Gözlerinin altında koyu renkli halkalar vardı ve normalde gururla sergilediği vücudu kalın ve şekilsiz gözüküyordu.
“Ne istiyorsunuz?” dedi kız.
“Sakin ol,” dedi Avery. “Bunun kız birliği faaliyetleriyle bir ilgisi yok. Birkaç soru sormak için geldim.”
“Kimliğinizi görebilir miyim?”
Avery rozetini gösterdi.
Kız onu tepeden tırnağa süzdü, rozetini inceledi ve geri çekildi.
Kappa Kappa Gamma için ayrılmış olan alan geniş ve aydınlıktı. Yüksek tavanlıydı. Birkaç tane rahat görünümlü ten rengi koltuk ve mavi renkli armut şekilli koltuk gelişigüzel yerleştirilmişti. Duvarlar koyu maviye boyanmıştı. Bir bar, bir ses sistemi ve kocaman, düz ekran bir televizyon vardı. Pencereler neredeyse zeminden tavana kadar yükseliyordu. Avery sokağın karşısında bir diğer alçak apartmanın tepesini, sonra da göğü görebiliyordu. Gökyüzünde birkaç bulut süzülüyordu.
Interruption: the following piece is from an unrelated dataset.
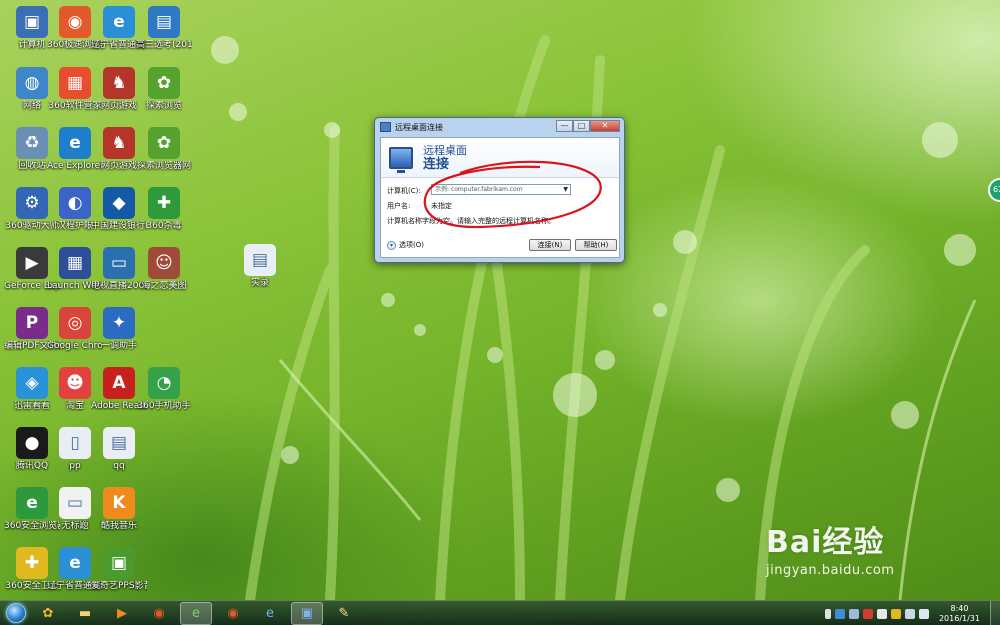 The height and width of the screenshot is (625, 1000). I want to click on pdf-editor-icon: P, so click(32, 323).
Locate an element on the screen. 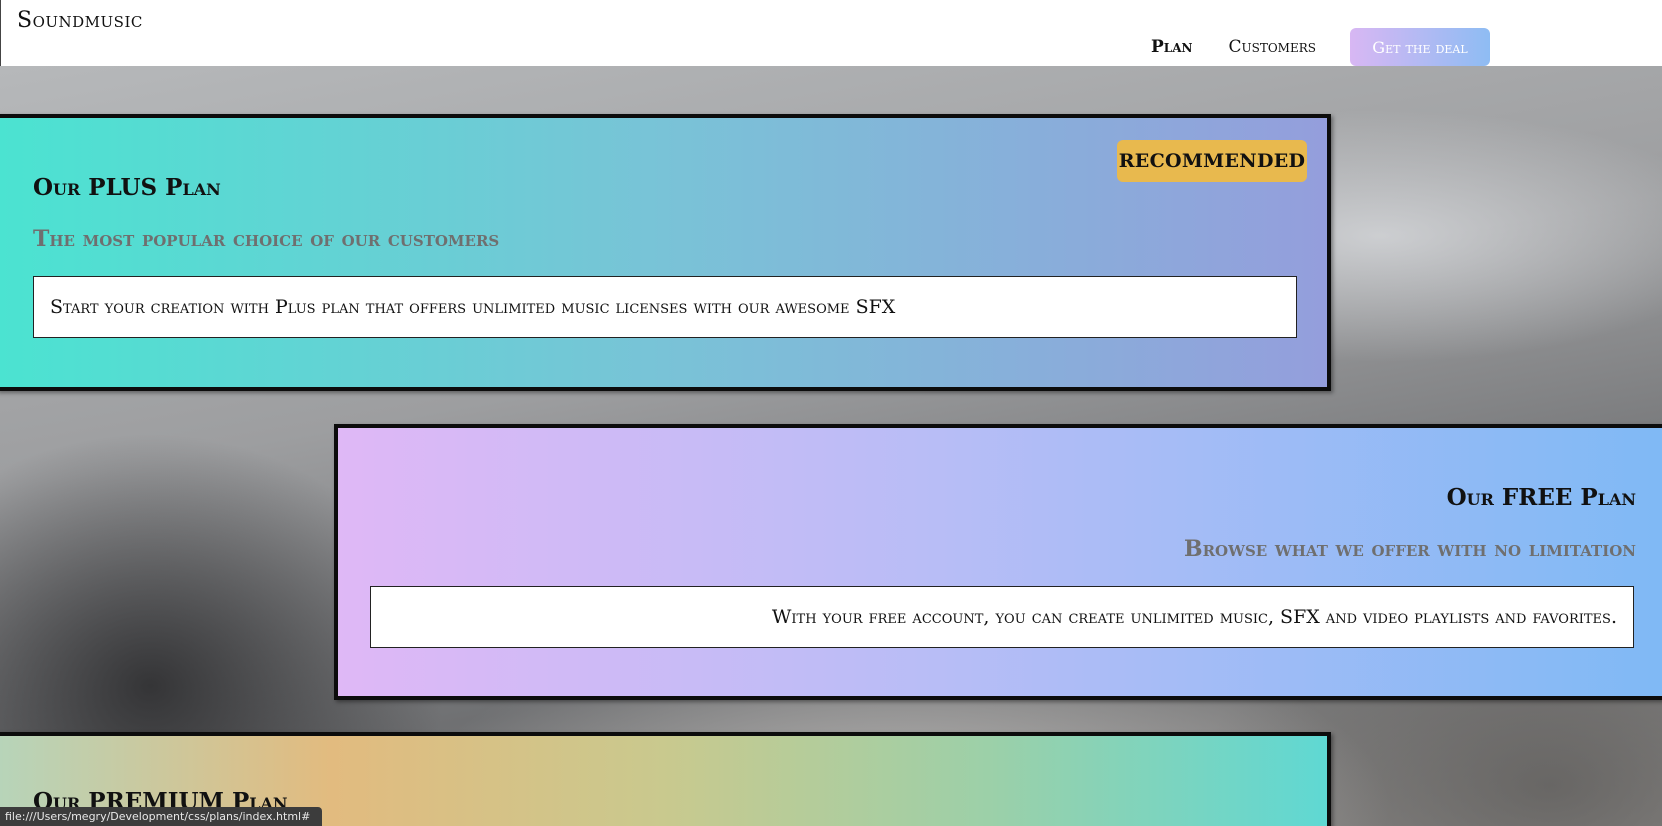 Image resolution: width=1662 pixels, height=826 pixels. main-nav: Plan Customers Get the deal is located at coordinates (1320, 47).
Kendi üniversite eğitiminin Kappa Kappa Gamma’daki çoğu kızınkinden çok daha farklı olduğunu tahmin etti. Bir kere, eğitim ücretini kendisi ödemişti. Her gün derslerden sonra yerel bir hukuk firmasında çalışmış, sekreterlikten saygı duyulan avukat stajyerliğine yükselmişti. Ayrıca, okurken nadiren içki içmişti. Babası ciddi bir alkolikti. Üniversiteyken çoğu gece ya arkadaşları için şoförlük yapar, ya da yurtta ders çalışırdı.
Kızın suratında umut dolu bir ifade belirdi.
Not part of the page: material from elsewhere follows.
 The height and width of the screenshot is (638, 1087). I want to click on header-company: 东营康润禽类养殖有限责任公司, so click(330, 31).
“Cindy’yle mi ilgili?”diye sordu.
“Cindy arkadaşın mı?”
“Evet, en yakın arkadaşım,” dedi kız. “lütfen bana iyi olduğunu söyleyin.”
“İsmin nedir?”
“Rachel Strauss.”
“Polisi sen mi aramıştın?”
“Evet. Cindy cumartesi gecesi partimizden bayağı sarhoş ayrıldı. Onu o zamandan beri de gören olmadı. Bu, onun yapacağı bir şey değil.” Gözlerini devirip hafifçe gülümsedi. “Genellikle, ne yapacağı bellidir. Bayan Kusursuzdur. Her zaman aynı saatte yatar, asla değişmeyen bir programı vardır… Değişiklik yapabilmesi için beş sene önceden haber vermeniz gerekir. Cumartesi gece çok çılgındı. İçki içti. Danslar etti. Bir süre vaktin geç olduğuna aldırış etmedi. Öyle davrandığını görmek güzeldi.”
Rachel birkaç saniye dalgınlaştı.
“Gerçekten de mutlu görünüyordu, anlatabiliyor muyum?”
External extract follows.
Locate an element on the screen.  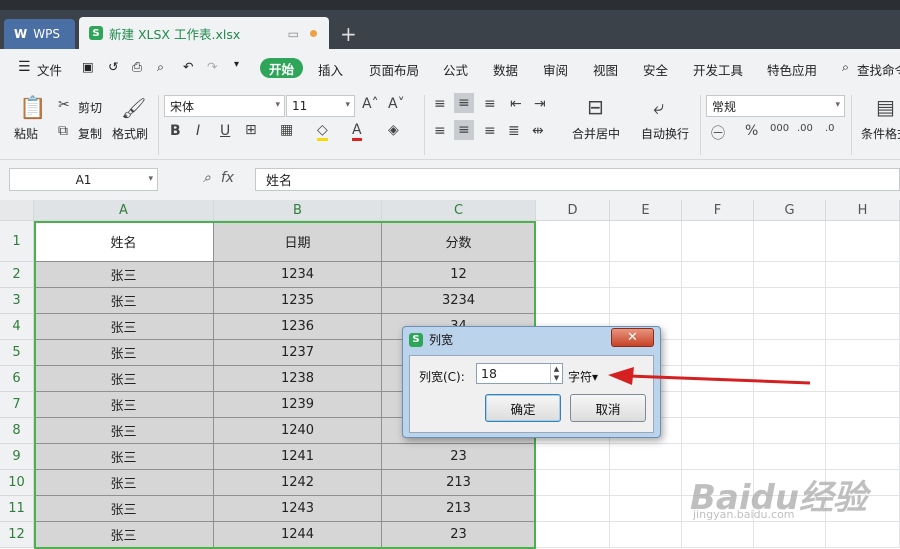
table-cell: 1241 is located at coordinates (298, 457).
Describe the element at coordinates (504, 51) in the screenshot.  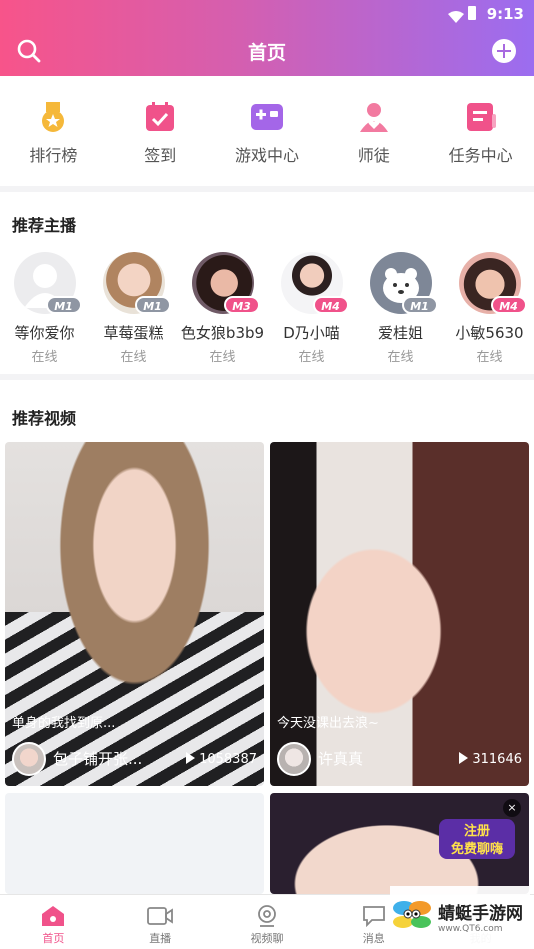
I see `add-icon` at that location.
“Herhangi bir nedeni var mıydı?” diye sordu Avery.
“Bilmiyorum. Sınıf birincisidir. Sonbaharda başlayacağı bir iş bulmuştu.”
“Ne işi?”
“Devante diye bir yerde. Boston’daki en iyi şirkettir. Cindy muhasebe okuyor. Çok sıkıcı biliyorum, ama rakamlar söz konusu olduğunda bir dahidir.”
“Bana cumartesi gecesinden biraz söz eder misin?”
Rachel’ın gözleri doldu.
“Gerçekten de Cindy için geldiniz, değil mi?”
“Evet,” dedi Avery. “Biraz oturabilir miyiz?”
Rachel koltuğa çöküp ağlamaya başladı.
Hıçkırıklar arasında konuşmaya çalıştı.
“Cindy iyi mi? Nerede?”
Avery işinin en çok bu kısmından nefret ederdi. Kurbanların akrabalarıyla ve arkadaşlarıyla konuşmak. Ancak onlara söyleyebileceği şeyler kısıtlıydı. İnsanlar bir vaka hakkında ne kadar çok şey öğrenirlerse, bir o kadar çok konuşurlardı ve bu konuşmalar bir şekilde suçları işleyen kişilerin kulağına giderdi. Kimse bunu anlamaz, ya da o anda umursamazdı: Fazlasıyla üzgün olurlardı. İstedikleri tek şey yanıtlar olurdu.
Avery kızın yanına oturdu.
“Aradığına gerçekten çok sevindik,” dedi. “Doğru olanı yaptın. Ne yazık ki, devam eden bir soruşturmadan söz edemem. Ama sana şunu söyleyebilirim: O gece Cindy’nin başına neler geldiğini öğrenebilmek için elimden gelen her şeyi yapağım. Bunu tek başıma yapamam, yardımına ihtiyacım var.”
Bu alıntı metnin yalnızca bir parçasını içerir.